Blind Resolution of Lifetime Components in Individual Pixels of Fluorescence Lifetime Images Using the Phasor Approach.

Abstract

The phasor approach is used in fluorescence lifetime imaging microscopy for several purposes, notably to calculate the metabolic index of single cells and tissues. An important feature of the phasor approach is that it is a fit-free method allowing immediate and easy to interpret analysis of images. In a recent paper, we showed that three or four intensity fractions of exponential components can be resolved in each pixel of an image by the phasor approach using simple algebra, provided the component phasors are known. This method only makes use of the rule of linear combination of phasors rather than fits. Without prior knowledge of the components and their single exponential decay times, resolution of components and fractions is much more challenging.
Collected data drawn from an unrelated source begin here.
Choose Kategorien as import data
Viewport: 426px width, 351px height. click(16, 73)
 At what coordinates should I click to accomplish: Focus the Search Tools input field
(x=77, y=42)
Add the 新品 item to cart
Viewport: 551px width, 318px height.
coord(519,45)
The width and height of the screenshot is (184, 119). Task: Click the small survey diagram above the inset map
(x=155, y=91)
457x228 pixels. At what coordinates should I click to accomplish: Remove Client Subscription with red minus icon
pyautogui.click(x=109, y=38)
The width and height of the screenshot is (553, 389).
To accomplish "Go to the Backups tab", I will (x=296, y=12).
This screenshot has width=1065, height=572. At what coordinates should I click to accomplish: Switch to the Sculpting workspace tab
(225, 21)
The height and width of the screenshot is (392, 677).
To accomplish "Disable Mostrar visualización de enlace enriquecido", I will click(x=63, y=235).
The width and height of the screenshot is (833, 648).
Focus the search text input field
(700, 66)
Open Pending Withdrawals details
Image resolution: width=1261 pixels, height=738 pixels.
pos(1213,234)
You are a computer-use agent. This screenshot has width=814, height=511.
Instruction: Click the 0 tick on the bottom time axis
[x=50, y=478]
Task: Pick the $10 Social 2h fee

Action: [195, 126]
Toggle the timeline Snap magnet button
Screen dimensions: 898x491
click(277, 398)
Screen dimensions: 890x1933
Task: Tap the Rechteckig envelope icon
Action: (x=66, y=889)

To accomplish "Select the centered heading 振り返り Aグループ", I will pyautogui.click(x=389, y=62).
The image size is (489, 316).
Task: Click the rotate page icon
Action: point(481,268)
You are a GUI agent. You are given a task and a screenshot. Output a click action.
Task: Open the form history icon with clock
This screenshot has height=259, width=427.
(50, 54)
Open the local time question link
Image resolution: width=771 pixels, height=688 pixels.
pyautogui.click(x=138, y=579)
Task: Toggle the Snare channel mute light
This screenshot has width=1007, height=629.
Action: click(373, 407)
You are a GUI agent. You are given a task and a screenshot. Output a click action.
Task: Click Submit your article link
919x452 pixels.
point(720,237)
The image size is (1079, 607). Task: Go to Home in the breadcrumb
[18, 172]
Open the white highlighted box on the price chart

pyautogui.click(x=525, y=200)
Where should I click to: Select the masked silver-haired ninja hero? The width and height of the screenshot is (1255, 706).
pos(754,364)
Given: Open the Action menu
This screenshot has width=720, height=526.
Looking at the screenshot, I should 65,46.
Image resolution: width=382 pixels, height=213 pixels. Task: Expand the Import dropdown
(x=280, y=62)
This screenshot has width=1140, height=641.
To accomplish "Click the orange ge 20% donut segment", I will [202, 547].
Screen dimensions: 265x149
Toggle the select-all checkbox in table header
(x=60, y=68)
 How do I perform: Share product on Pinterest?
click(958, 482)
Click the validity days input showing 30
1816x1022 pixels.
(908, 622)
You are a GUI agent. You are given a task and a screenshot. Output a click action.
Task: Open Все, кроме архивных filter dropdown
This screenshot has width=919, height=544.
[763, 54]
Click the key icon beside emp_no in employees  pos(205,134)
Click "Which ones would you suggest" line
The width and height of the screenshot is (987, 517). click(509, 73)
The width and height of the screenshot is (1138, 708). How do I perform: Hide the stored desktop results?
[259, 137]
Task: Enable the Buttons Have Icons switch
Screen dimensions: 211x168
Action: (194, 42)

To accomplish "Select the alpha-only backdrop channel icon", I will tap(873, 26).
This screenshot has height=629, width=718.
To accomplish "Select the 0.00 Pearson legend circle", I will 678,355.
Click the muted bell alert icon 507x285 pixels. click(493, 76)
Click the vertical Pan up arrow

Blind decomposition has been carried out only for cuvette experiments wherein the statistics in terms of the number of photons collected is very good. In this paper, we show that using the phasor approach and measurements of the decay at phasor harmonics 2 and 3, available using modern electronics, we could resolve the decay in each pixel of an image in live cells or mice liver tissues with two or more exponential components without prior knowledge of the values of the components. In this paper, blind decomposition is achieved using a graphical method for two components and a minimization method for three components. This specific use of the phasor approach to resolve multicomponents in a pixel enables applications where multiplexing species with different lifetimes and potentially different spectra can provide a different type of super-resolved image content.